Even without seeing the two other films in The five-part “Small Axe,” which Amazon and the BBC will be saving for their broadcast premiere later this fall, it can be safely stated that the series is McQueen’s warmest work, even when it remains bracing in meeting the countless cruelties humans are capable of inflicting on one another with an unforgiving eye. You suspect the strong-willed Kenneth and Leroy would find something to argue about, but it shouldn’t have had to have been this, finding the two at loggerheads when ironically Leroy is pushed towards pursuing a badge after Kenneth is brutally beaten over arguing an unfounded parking violation. The film opens with Leroy, as a young boy, being questioned by the police when standing outside for his father to pick him up after school a little later than others, but while the situation only deepens Kenneth’s anger, it instills a sense of responsibility in his son that propels him to give up potentially more lucrative work in scientific research, which he has a degree for, in order to qualify to be a beat cop, theoretically different than the ones that were so eager to question him as a child.

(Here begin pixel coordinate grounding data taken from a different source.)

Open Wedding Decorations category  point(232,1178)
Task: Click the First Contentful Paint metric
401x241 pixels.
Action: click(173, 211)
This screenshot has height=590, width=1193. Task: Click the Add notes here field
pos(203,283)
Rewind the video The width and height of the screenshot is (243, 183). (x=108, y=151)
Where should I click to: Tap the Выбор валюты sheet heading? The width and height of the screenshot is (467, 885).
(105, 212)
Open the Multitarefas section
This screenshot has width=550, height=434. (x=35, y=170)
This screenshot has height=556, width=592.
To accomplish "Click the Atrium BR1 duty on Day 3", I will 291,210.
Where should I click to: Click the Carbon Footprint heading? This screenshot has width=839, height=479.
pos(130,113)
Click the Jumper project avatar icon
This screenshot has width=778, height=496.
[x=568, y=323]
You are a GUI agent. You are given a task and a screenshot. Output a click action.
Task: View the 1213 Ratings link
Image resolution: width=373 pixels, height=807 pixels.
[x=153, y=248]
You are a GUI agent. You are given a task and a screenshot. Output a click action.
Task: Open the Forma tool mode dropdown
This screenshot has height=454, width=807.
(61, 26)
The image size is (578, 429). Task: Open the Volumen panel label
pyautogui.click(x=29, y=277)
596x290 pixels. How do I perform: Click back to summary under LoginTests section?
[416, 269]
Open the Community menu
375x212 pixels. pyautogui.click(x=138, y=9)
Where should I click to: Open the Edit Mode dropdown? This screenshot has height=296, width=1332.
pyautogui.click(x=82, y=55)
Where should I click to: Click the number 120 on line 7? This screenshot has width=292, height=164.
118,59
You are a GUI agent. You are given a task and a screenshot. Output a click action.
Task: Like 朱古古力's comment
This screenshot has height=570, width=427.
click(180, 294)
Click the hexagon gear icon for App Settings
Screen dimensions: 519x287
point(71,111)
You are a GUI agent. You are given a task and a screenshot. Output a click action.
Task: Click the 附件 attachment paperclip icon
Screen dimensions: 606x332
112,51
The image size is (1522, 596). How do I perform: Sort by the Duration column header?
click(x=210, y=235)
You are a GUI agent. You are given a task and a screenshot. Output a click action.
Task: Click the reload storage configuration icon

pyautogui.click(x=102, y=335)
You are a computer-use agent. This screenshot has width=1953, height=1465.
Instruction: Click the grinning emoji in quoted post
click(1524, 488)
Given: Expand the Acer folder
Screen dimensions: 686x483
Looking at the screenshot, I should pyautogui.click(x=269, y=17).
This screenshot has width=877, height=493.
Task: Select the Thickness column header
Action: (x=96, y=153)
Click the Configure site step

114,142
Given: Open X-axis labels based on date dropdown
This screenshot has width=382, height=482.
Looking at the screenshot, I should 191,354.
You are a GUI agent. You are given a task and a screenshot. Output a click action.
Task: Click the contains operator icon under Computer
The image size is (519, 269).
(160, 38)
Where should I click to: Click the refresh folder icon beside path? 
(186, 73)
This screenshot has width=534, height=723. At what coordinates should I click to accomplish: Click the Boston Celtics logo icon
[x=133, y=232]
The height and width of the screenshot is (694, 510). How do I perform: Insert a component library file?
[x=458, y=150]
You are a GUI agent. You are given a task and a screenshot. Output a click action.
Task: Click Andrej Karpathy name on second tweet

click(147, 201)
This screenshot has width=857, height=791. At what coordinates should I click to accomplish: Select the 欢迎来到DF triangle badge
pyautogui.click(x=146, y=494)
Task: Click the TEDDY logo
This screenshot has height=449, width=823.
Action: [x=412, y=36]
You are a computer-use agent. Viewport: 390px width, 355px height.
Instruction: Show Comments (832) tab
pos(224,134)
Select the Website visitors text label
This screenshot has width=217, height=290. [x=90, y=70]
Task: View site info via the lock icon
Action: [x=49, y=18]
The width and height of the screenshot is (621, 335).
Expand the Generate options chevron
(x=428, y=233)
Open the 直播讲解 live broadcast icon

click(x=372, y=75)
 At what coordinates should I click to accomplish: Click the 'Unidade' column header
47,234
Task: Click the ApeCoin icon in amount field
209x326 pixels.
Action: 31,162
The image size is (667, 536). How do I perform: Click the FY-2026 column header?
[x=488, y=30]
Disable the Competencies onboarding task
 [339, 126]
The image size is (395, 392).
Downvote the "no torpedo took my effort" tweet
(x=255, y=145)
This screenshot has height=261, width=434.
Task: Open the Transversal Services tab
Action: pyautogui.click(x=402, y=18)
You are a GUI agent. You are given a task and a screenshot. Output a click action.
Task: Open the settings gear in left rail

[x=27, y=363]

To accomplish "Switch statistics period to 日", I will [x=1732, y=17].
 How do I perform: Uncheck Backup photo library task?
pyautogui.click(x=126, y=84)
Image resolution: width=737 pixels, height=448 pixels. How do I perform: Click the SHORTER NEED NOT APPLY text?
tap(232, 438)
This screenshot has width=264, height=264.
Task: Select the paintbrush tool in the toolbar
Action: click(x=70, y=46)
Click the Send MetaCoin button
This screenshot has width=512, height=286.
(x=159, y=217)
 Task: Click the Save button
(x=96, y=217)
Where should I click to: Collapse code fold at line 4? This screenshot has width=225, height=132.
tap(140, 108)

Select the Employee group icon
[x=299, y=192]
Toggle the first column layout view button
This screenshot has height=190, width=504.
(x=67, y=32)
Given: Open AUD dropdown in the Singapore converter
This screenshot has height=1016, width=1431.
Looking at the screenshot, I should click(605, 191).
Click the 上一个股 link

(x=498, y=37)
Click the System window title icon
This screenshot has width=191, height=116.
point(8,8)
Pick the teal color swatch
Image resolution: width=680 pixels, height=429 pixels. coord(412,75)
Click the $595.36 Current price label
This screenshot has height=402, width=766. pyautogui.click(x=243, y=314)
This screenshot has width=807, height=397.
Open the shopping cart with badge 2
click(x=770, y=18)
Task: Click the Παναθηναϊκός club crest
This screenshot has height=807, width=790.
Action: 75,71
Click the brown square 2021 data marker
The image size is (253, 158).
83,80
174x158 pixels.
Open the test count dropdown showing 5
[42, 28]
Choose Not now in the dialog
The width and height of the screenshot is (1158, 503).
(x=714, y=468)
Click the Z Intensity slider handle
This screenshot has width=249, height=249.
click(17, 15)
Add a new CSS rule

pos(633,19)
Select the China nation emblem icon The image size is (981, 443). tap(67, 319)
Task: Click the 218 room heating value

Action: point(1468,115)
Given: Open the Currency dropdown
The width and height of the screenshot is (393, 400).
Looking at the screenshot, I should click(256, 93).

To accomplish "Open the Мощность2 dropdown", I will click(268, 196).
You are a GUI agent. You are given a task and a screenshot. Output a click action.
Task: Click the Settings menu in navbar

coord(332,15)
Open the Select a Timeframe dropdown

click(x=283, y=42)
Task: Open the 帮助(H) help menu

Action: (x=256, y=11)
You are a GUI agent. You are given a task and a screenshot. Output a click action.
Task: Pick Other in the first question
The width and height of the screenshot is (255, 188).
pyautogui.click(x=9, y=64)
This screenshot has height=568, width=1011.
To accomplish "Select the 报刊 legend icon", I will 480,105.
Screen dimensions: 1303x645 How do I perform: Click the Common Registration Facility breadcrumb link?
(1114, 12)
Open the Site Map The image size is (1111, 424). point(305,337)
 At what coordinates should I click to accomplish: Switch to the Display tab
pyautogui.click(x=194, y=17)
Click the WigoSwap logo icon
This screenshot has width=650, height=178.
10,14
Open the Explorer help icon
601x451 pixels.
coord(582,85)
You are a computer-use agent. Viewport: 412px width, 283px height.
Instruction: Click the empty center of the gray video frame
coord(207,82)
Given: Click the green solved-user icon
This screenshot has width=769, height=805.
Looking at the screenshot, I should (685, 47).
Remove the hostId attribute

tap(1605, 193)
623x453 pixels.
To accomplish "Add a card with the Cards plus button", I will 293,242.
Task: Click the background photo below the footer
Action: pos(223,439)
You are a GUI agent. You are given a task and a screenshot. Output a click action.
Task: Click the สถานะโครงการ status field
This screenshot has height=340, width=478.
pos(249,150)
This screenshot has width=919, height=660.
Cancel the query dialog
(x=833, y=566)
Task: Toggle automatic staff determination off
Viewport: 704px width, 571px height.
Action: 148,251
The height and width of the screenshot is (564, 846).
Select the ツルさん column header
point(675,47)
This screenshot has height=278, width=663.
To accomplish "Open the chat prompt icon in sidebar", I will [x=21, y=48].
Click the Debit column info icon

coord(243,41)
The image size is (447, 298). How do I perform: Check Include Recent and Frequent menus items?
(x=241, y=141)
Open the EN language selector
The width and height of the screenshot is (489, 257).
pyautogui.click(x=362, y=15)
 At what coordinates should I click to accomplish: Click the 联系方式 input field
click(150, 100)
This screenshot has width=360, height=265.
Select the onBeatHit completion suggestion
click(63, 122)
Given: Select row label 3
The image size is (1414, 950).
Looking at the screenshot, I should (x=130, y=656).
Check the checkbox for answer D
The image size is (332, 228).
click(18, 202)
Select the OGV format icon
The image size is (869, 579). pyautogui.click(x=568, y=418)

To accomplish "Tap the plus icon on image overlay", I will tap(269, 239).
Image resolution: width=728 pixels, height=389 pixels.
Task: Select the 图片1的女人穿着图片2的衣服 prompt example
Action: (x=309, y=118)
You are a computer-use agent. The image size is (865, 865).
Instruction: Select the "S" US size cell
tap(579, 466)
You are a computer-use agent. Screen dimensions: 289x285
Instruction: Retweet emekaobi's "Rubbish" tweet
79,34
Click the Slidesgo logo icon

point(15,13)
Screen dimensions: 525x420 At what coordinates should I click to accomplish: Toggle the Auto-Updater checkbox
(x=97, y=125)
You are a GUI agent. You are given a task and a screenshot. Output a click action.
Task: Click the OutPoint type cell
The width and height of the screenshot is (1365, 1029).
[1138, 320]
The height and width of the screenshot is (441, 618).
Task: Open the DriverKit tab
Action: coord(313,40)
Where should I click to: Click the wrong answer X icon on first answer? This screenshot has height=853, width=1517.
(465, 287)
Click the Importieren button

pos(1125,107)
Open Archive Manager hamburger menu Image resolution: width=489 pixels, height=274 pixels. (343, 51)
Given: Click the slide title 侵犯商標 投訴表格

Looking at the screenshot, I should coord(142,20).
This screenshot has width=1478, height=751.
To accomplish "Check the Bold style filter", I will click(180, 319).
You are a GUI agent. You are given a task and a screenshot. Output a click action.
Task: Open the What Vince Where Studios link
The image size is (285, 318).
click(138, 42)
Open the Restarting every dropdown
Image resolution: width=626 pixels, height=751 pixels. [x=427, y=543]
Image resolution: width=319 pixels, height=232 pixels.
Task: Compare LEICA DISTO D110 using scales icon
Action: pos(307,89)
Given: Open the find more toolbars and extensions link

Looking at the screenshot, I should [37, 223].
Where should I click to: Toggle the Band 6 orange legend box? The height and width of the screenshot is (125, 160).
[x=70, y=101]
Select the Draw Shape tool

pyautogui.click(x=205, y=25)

Beyond his break in “Attack the Block,” Boyega hasn’t had a role quite as juicy to properly showcase his arresting fortitude and vulnerability, but he’s a force to be reckoned with as Leroy, caught between the encouragement of his friends and most of his family, but nearly instantly rejected by the primarily white constables he finds himself alongside, with the department’s embrace of him as a minority hire that they can advertise around only making them more resentful. He finds some support in a Pakistani colleague who doesn’t have it any easier, but the perspective of seeing just how rotten things are within the force where he’ll get crickets when he calls for back up and expected to pretend not to hear the racial epithets eventually begins to turn from fueling his determination to threatening to become corrosive.

“Red, White and Blue” features what may just be one of the best sequences McQueen has committed to film, watching Leroy chase a perp through a paper factory where the overwhelming sensation of the machinery around him seems like a far greater threat than the criminal he’s running after, and while “Red White and Blue” impresses in exposing the entrenched racism that relentlessly aims to break a community apart, the director rises to a greater challenge in this time when despair comes so easily of showing all the small ways that people lift each other up and dare one another to think beyond their own circumstances. The result is nothing less than transcendent.

“Red, White and Blue” will premiere later this year on Amazon Prime.